- _EXERCISE AIM_: Please output the following records exactly. Leave every image out.

- _TASK MATERIAL_:
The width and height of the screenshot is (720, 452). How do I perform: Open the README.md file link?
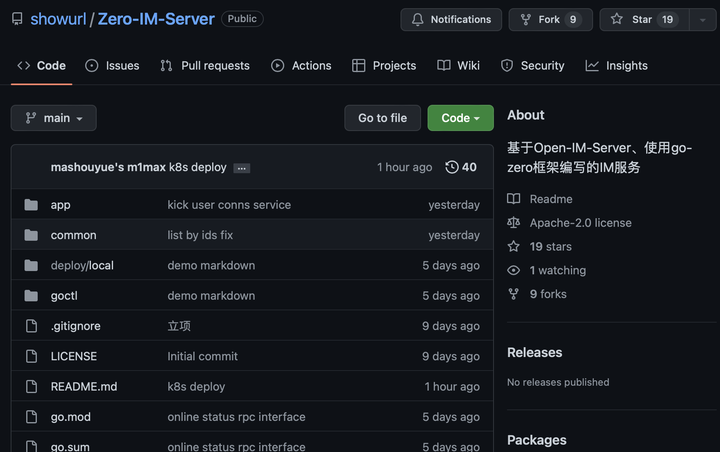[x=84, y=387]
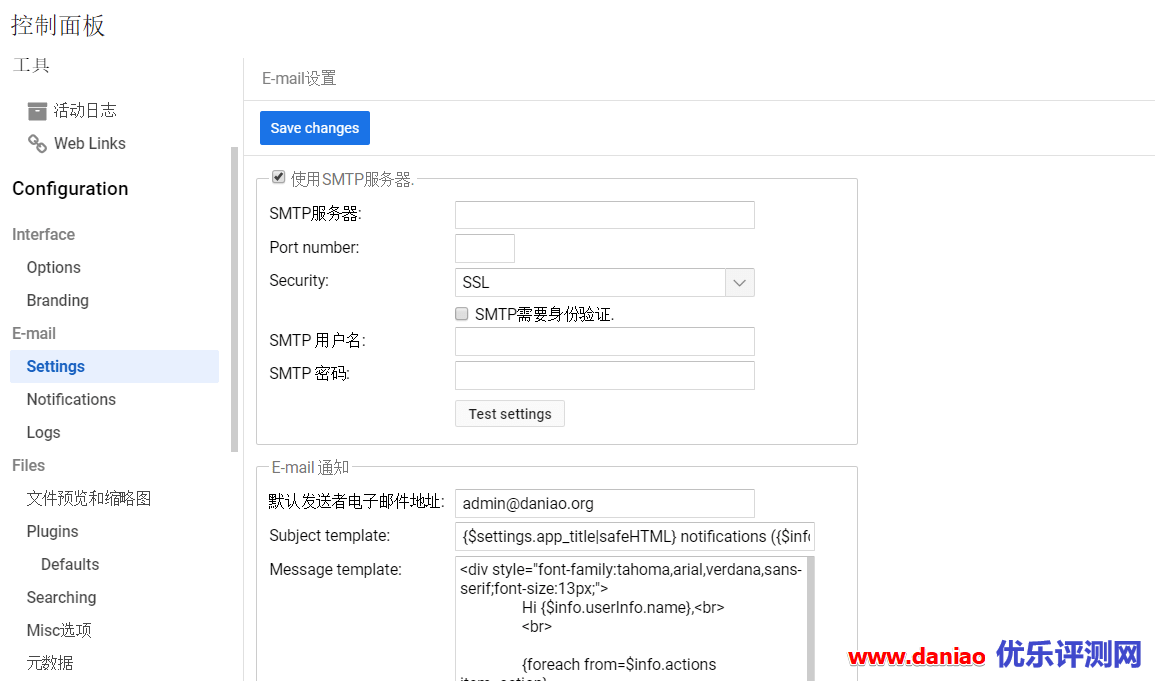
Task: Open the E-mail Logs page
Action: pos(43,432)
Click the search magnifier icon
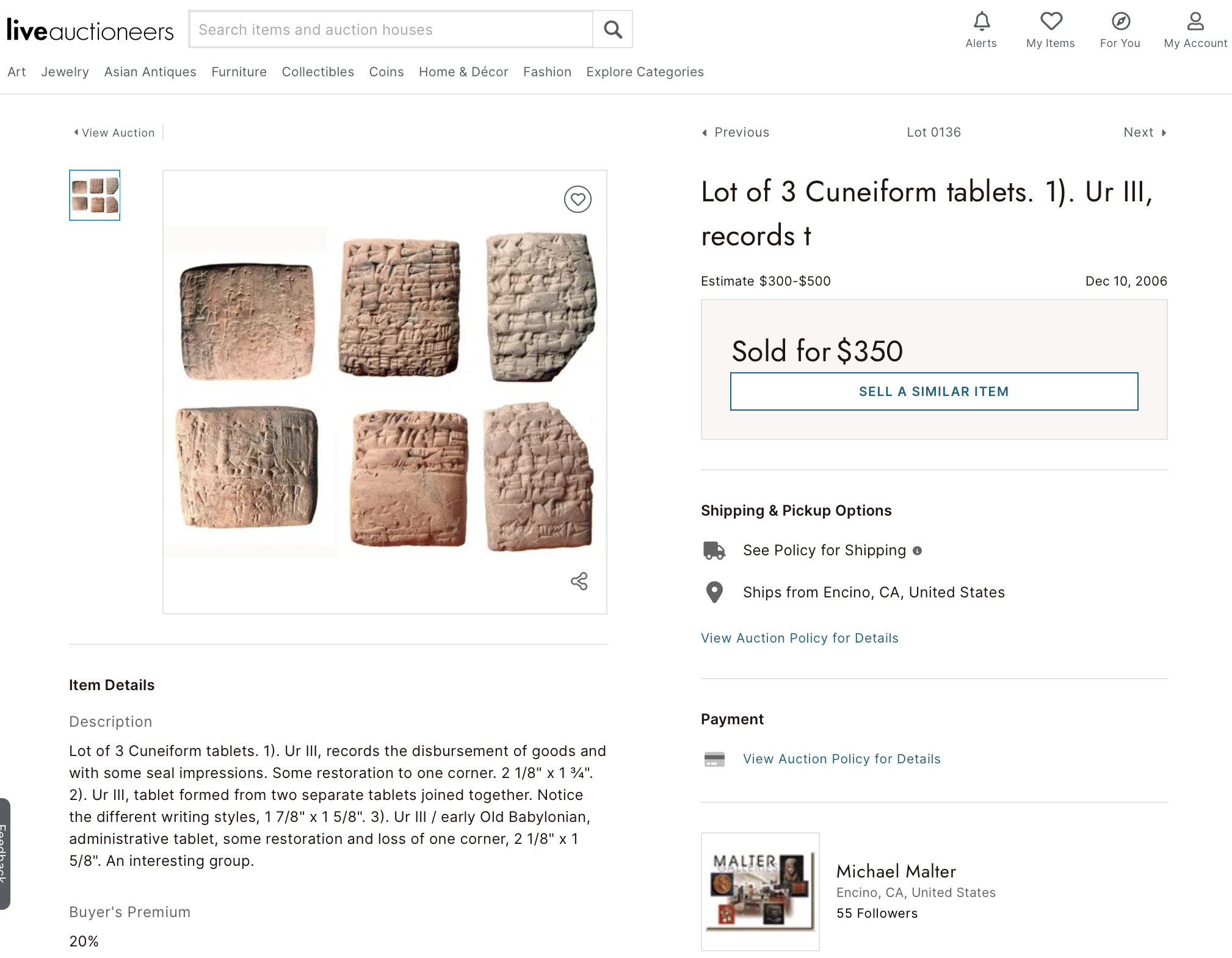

- _RESULT OF THIS EXERCISE_:
The width and height of the screenshot is (720, 452). How do I perform: Open the README.md file link?
[x=84, y=387]
Task: Open the E-mail Logs page
Action: pos(43,432)
Click the search magnifier icon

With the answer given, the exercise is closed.